Microsoft has recently introduced font family Aptos, previously known as Bierstadt (Beer Town in German), as the new default font for the Microsoft Office Suite. Aptos has replaced Calibri as the default font of Microsoft 15 years after its introduction. This new rollout means that Microsoft’s user base, in the 100s of millions of active users each month, will have an automatic update to the design of their documentation, presentations and spreadsheets - without even having to click a button. The announcement is a welcome change that will fast forward the design output of these non-design applications, without their users even having to make a conscious decision.
The Microsoft Design Team released 5 new custom typefaces in April 2021: Tenorite, Bierstadt, Skeena, Seaford, and Grandview, hoping to find the next default font for the Microsoft Office Suite. Two years later, the new default font went to Aptos - which was known as Bierstadt in the list. That decision also marks an end to the usage of Calibri since its introduction 15 years ago with Windows Vista.
The type designer behind Aptos is Steve Matteson, whose works are described as ‘humanistic’. His other famous works are Segoe, the typeface used in Microsoft’s new logo; Droid Sans, which was an early Android system typeface; and its successor Open Sans, which is the second most used typeface on Google Fonts with more than 95 million websites featuring it. It’s hard to comprehend the prolific number of eyeballs that have viewed Matteson’s work, most without even a second thought or acknowledgement, and important to understand the impact that designers can have on the zeitgeist.
Aptos, according to its designer Steve Matteson, has its root in the grotesque sans genre - the most recognisable example would be Helvetica. He stated that “Bierstadt (Aptos) is systematic and neutral – but includes nods to the early grotesque typefaces including its two-looped ‘g’ and an elegant tail on the ‘R’.” However, Aptos is also beyond grotesque. It has the warmth of humanist touch in its open interior of letters, called counters, which makes it legible even on smaller sized screens. The clean cut stem finishes with right angle ends which contrasts with another iconic Microsoft typeface, Arial.

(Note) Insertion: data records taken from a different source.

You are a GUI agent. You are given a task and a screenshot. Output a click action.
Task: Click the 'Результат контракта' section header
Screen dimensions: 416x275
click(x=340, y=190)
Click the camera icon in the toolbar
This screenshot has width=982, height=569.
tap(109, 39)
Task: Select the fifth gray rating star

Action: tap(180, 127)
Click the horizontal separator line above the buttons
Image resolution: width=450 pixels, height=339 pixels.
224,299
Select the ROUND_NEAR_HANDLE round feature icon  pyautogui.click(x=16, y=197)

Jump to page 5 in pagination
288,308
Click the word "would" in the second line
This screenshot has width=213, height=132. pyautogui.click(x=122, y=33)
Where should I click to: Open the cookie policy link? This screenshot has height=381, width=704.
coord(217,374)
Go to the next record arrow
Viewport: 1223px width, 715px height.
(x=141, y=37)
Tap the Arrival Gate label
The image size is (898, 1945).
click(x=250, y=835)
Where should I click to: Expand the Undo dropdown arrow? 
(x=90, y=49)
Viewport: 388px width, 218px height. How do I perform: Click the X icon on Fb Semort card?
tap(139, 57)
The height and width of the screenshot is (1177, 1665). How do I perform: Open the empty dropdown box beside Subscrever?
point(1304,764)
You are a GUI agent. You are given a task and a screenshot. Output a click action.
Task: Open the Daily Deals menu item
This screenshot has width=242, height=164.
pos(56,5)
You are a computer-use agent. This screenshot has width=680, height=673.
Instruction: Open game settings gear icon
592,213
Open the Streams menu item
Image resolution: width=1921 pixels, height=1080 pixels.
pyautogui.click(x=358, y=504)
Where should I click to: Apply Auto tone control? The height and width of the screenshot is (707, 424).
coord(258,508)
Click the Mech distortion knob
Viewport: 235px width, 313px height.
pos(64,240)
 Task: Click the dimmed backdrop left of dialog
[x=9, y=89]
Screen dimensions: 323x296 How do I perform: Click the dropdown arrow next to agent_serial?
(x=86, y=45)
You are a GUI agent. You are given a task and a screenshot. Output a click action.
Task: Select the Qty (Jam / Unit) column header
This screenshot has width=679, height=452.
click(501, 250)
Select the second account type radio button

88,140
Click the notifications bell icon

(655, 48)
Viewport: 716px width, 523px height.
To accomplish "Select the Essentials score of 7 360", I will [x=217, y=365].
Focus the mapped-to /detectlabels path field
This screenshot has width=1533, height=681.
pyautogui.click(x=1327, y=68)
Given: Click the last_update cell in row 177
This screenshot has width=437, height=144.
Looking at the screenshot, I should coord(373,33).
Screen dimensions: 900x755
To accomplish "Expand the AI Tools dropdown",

With the rollout of Aptos as the default font family in the next few weeks on the most widely used software applications by Microsoft, the impact it will have on its 345 million users is subtle, yet very powerful. The choice and usage of a font is one of the basics in design discipline, but not always the same in other practices - quality default typefaces allow for an elevation of design within society without effort or consciousness which has flow on effects of raising the standards of design throughout culture and society.